AQUAMAN gets a bit of a bad rap among DC’s top tier superheroes. If you consider the DC Comics superheoes as stand-ins for Greek gods with SUPERMAN being Zeus, BATMAN being Hades, THE FLASH being Hermes, etc., then AQUAMAN is Poseidon. And no one mocks Poseidon. But since Aquaman has a silly costume and most people think his main ability is talking with marine life, he gets mocked (also, as the video game “Injustice: Gods Among Us” proved, being able to control underwater creatures has its advantages). However, DC Entertainment’s Chief Creative Officer Geoff Johns isn’t giving up on the underwater hero. “He’s a priority character for the company,” says Johns. Warner Bros. has already made that clear by trying to give him a TV show (the pilot wasn’t picked up) and is currently planning to release a direct-to-DVD animated feature.
Speaking to Variety, Johns explained the character’s positive aspects:
“There is no doubt in my mind that this is one of the most well-known characters among super-heroes, and in popular culture,” said Johns.

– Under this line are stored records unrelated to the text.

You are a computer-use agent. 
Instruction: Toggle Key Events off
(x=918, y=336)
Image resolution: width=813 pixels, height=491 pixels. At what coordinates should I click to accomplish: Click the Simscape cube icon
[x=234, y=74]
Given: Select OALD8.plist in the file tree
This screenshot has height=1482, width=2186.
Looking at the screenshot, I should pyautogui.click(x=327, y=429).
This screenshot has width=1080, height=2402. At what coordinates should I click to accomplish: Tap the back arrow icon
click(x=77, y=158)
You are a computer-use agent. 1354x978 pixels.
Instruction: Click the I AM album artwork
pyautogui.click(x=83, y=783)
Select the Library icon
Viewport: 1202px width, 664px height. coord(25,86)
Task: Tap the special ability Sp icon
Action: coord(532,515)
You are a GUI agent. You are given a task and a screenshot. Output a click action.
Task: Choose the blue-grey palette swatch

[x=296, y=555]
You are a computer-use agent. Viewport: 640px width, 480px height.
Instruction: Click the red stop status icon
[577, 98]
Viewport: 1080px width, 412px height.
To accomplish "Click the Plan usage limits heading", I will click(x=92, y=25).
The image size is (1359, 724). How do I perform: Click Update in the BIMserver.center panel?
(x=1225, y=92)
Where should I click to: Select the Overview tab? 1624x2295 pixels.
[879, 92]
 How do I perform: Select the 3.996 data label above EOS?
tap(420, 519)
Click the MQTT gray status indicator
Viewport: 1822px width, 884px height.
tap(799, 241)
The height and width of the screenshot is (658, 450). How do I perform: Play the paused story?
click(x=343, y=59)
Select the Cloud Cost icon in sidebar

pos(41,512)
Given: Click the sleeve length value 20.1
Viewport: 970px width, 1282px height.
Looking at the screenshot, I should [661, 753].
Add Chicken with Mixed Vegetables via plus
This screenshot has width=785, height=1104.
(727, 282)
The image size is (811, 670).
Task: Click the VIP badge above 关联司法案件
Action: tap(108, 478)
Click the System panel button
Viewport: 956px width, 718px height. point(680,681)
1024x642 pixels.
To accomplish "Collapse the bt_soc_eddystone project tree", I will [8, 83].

The ocean setting, he suggested, should work to a writer’s advantage. “We are finding new areas in the ocean every day. It’s as alien as going to outer space,” he said.
Of course, there isn’t anything official regarding an AQUAMAN feature film, but DC Comics is pushing the character hard. According to Variety:
In 2009 and 2010, Johns turned a large spotlight on Mera, Aquaman’s wife, giving her more presence and personality than she’s had in decades. “What I wanted to do was establish Mera alongside Green Lantern and The Flash in a very big way,” Johns explained, noting that he derived inspiration from the Queen Gorgo character in the 2007 Zack Snyder movie, “300.” Rather than playing up Aquaman’s Atlantis connections, Johns said he deliberately focused on developing his personality, supporting cast and enemies like Black Manta and the Ocean Master.
So despite AQUAMAN’s simple origin story which boils down to being raised in Atlantis, DC is checking off the boxes of a major love-interest and clearly defined villains. Also, he’s been given a “gritty” edge with long hair, beard, and harpoon hand. Comics Alliance does a good job of breaking down the character’s strengths and weaknesses, and personally I see his simplicity as a positive. Comics fans might not have much love for AQUAMAN, but screenwriters would have a lot of free reign because they only have to hit a few checkmarks for a general audience: He lives under the sea, can talk to sea creatures. Go nuts.
Obviously, this is all part of Warner Bros. strategy to get more DC superheroes on the big screen. AQUAMAN may seem like a joke, but honestly, so is the way the studio is scrambling to come up with a game plan. At least AQUAMAN has the creative freedom his other Justice League members lack.